Fictionnaire (Extrait)

Mot à Mot

 

Mot

 « Mot » est rond comme une bouée. La faute au « o » en son milieu, bien sûr. Mais aussi parce qu’il me maintient au-dessus du chaos, m’empêche de sombrer dans le néant bourbeux des peurs.  Alors tout le jour, je le vigile, guettant les fuites et les courants fatals. Tout le jour, je le rustine et le regonfle d’un peu de sens, d’un peu de sève arrachée à mon fictionnaire intime. Pourvu qu’il passe la nuit !

Nuit :

Comme « noir », « nuit » n’est jamais totalement noir : entre deux haies, entre le « N » et le « t » qui l’encadrent et le surveillent,  « i » jette un rai de lumière et, avec « u », joue à la diphtongue. La méfiance pourtant est de mise. Car, même éclairée, cette petite syllabe de rien peut durer et lentement vous étreindre, patiemment vous broyer. Rien ne sert alors d’appeler à l’aube. Un seul remède : allumer et se blottir dans un livre.

Livre :

Le glissement, c’est certain, est abusif. Mais comment résister au plaisir d’emprunter au castillan et de confondre « v » et « b » pour faire « libre. » Car le livre, c’est un truisme, libère. Mais libère de quoi ? De l’amour dira le rêveur qui redoute le réveil ; des larmes, dira le chagrin qui souvent s’y complait ;  de la mort dira celui dont Mein Kampf et ses émules ont lacéré le visage. Moi qui ne suis pas de ceux-là, ou les trois à la fois, je continue à lire pour me faire une opinion et libérer mes démons.

Démons

Quand je regarde ce mot-là, tout se tait. Ce qu’il recèle centrifuge aux frontières des mots, du côté des terreurs indicibles, des rages couleur de fange et des douleurs longues et maculées d’ecchymoses. Depuis peu, je les vois repousser sur un sol engraissé de haine et de vengeances. Leurs têtes infectes s’impriment chaque soir dans le journal qui, dès demain, dès les heures fragiles du lever, vont salir ma journée.

Journée 

« Jour » dit le frais et le rond des aurores attendues, la lumière enfin revenue ;  le silence habité des arbres, le bonheur suspendu à la branche qu’une mésange a choisie pour mon plaisir des yeux ; les senteurs de café et l’appétit de vivre ;  le temps des possibles et d’avant les ombres que « née », dans sa longueur incertaine, étire irrévocablement sur mes heures et couvre à la tombée du ciel d’une molle inquiétude.

Inquiétude

J’ai beau la retourner, je ne vois à l’inquiétude ni forme ni couleur. Un jour - pas même de novembre - elle se glisse en vous,  s’y niche et grise vos heures avant de les blesser.  Car une chose est certaine, en s’installant, elle s’aiguise. Comme une lame de rasoir, elle lacère alors en douceur, sans forcer.
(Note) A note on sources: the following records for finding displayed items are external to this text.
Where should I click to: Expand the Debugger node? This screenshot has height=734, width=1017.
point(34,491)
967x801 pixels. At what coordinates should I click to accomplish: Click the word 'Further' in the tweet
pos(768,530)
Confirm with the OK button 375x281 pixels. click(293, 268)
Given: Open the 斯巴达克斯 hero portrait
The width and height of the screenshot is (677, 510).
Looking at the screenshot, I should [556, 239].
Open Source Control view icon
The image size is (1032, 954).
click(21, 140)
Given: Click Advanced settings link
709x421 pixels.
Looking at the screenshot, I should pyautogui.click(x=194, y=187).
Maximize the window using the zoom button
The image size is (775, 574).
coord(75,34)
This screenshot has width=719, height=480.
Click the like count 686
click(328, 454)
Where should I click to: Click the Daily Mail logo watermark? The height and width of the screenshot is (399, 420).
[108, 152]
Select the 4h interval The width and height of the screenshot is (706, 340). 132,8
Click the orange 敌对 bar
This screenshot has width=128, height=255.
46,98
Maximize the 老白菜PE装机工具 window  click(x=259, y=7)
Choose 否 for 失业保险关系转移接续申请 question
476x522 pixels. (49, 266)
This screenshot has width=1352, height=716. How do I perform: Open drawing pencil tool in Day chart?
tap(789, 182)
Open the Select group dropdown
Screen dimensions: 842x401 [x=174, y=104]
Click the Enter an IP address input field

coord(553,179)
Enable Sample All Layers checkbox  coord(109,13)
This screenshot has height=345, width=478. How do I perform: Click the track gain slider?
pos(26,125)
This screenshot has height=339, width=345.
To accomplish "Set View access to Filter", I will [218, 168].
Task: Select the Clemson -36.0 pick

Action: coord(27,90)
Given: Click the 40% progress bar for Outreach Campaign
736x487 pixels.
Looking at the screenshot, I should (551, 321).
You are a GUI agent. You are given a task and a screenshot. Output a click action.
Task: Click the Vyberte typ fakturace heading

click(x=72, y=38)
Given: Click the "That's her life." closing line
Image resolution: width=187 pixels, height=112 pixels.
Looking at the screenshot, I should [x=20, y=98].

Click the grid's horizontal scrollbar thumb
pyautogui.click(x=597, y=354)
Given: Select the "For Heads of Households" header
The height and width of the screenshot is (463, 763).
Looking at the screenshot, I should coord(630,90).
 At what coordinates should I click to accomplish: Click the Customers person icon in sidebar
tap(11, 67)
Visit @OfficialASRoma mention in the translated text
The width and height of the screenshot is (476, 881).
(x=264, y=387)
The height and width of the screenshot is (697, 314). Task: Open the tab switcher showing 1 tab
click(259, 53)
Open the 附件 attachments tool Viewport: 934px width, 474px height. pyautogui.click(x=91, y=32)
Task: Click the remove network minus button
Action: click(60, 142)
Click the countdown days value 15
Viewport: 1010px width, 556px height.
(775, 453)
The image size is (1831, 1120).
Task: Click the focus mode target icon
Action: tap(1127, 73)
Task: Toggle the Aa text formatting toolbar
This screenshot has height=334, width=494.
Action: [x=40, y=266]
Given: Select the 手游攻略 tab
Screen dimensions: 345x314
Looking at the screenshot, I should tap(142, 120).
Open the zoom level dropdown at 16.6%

Les plaies qu’elle laisse saignent à peine mais s’ouvrent quand le jour s’éteint, à l’heure de l’apéritif. Quand je serai vieille, c’est décidé, je ferai alcoolique.

Alcoolique 

Avec les yeux ronds que lui donnent ses deux « o », et la sonorité joyeuse de son suffixe, on a du mal à croire à la nocivité de l’alcoolique. Pourtant, mon voisin m’irrite, m’éreinte, me colère jusqu’à la moelle.  J’intolère  son regard en déroute, sa voix pâteuse et son débit récursif. J’intolère la peine qu’il me suppure à l’oreille. J’intolère celle qu’il me ramène et qu’hermétiquement je scelle en un lieu stérile et profond de ma mémoire.

Mémoire :

Comme maman,  « mémoire » redouble. Sauf que, dans la seconde syllabe, c’est « moi » qui prends toute la place. Moi qui se vautre, moi qui paresse et oisive jusque dans l’ « e » muet. À quoi bon, en effet, chercher un présent qui quotidiennement s’impose, fragile et indéchiffrable, quand la mémoire vous concède des bonheurs que rien ne menace puisqu’à l’abri du passé ?

Passé :

Passé ne m’évoque rien. Ou alors une cassure, où « pa » se retient et « ssé » tombe à la verticale. Oui, comme un fruit. Ou comme ces taches minuscules qui, le long de l’écran, n’en finissaient pas de tomber, n’en finissaient pas de mourir, bras et jambes offerts au vent et à l’insupportable. Dans les failles calcinées de ce passé-là, je rampe et pénible à la recherche d’un sens, d’un mot qui fermerait la peur, qui coulerait dans les profondeurs d’un dictionnaire à jamais plombé la terreur de ceux-là et celle qui à leur souvenir me saute sans cesse au visage.

Visage

Au commencement,  il y avait du voir dans « visage » : « champ visuel » puis « sens de la vue » m’explique  le dictionnaire. L’autre face, en quelque sorte, du paraître qu’il désigne aujourd’hui.  Pourtant, c’est moins son retournement sémantique que son suffixe qui me fascine. Sa longueur, cette façon qu’il a de se répandre comme s’il portait un accent circonflexe puis de mourir dans le « e » muet me ramène à l’âge qui sillonne le visage de ma mère et affole par moment son regard. Nulle paix, nulle tempérance dans ces yeux là, juste un vent d’effroi à vous glacer le cœur. Il n’est pas né le jour où je lirai dans « visage » le mot « sage » !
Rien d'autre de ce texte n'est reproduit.